In a tweet she wrote, “I believe strongly in transparency and it should be immediately declassified and made public for the American people to read.”

Her colleague on the committee, Vermont’s Democratic lone congressman Rep. Peter Welch said Chair Adam Schiff described it perfectly, saying the complaint is compelling and detailed. Welch said it references many facts and people, therefore, he expects to be able to corroborate the information.

“My strong hope is that everybody, the press and the public is going to be able to see this and evaluate it themselves, and we’ll be able to do a full and complete investigation,” Welch said. In July, he announced his support for impeaching Pres. Trump.

Members of Congress were able for the first time to review the secret whistleblower complaint involving President Donald Trump that has triggered a coordinated impeachment effort in the House.

The whistleblower complaint was made available to members and staff of congressional intelligence committees, giving lawmakers access to the allegations ahead of testimony Thursday from acting Director of National Intelligence Joseph Maguire.

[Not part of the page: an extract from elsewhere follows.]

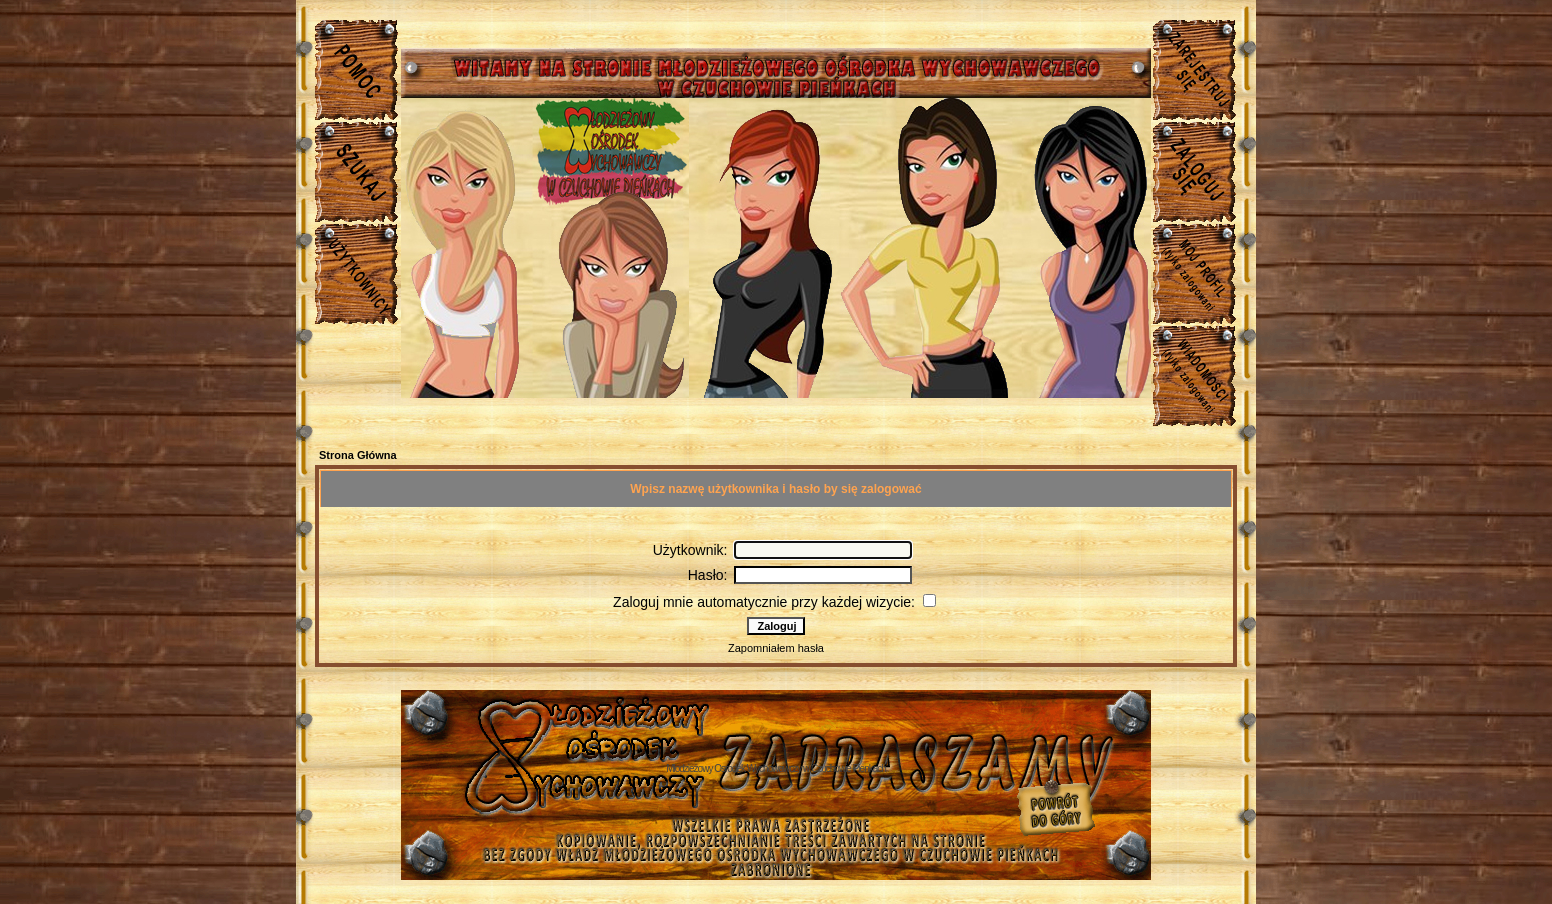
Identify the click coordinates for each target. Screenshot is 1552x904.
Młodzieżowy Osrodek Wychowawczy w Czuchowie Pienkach (776, 768)
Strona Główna (358, 455)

Trump, whose administration had earlier balked at turning over the complaint, said Wednesday afternoon that “I fully support transparency on the so-called whistleblower information” and that he had communicated that position to House Minority Leader Rep. Kevin McCarthy, R-Calif.

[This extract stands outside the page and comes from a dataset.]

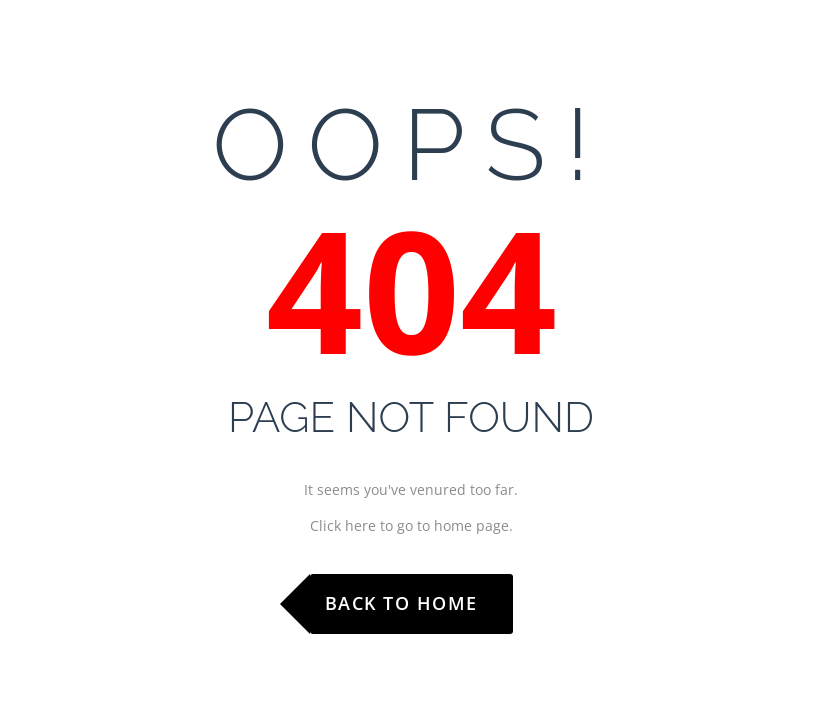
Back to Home (401, 603)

The House and Senate intelligence panels have been working to pry loose the complaint, which Maguire withheld from Congress and which started a firestorm over Trump’s dealings with Ukraine.

The complaint is at least in part related to a July phone call between Trump and Ukrainian President Volodymyr Zelenskiy. The White House released a rough transcript of that call Wednesday, showing that Trump prodded Zelenskiy to work with the U.S. attorney general and Trump’s personal lawyer Rudy Giuliani to investigate Democratic political rival Joe Biden.

Lawmakers said they needed to see the complaint, as well, as they investigate the president and whether his actions were inappropriate. House Speaker Nancy Pelosi fully endorsed an impeachment inquiry on Tuesday as Trump acknowledged his conversations with Zelenskiy, saying that if Trump abused his presidential powers, then it would mark a “betrayal of his oath of office.”